◆ **The problem**: Please copy out the rows from the line containing "Task: Click the DIFF column header" through the line containing "Action: [180, 22]", inclusive, reproducing them verbatim.

◆ **Dataset content**:
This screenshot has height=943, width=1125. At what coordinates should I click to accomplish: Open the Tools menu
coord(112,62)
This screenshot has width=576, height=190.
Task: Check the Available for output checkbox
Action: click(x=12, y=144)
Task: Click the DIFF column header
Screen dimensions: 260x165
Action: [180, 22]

* * *

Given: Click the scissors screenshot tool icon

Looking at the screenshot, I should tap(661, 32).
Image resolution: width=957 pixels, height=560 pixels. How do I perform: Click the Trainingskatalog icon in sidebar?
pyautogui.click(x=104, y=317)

◆ **Answer to the problem**:
Task: Click the DIFF column header
Screen dimensions: 260x165
Action: [180, 22]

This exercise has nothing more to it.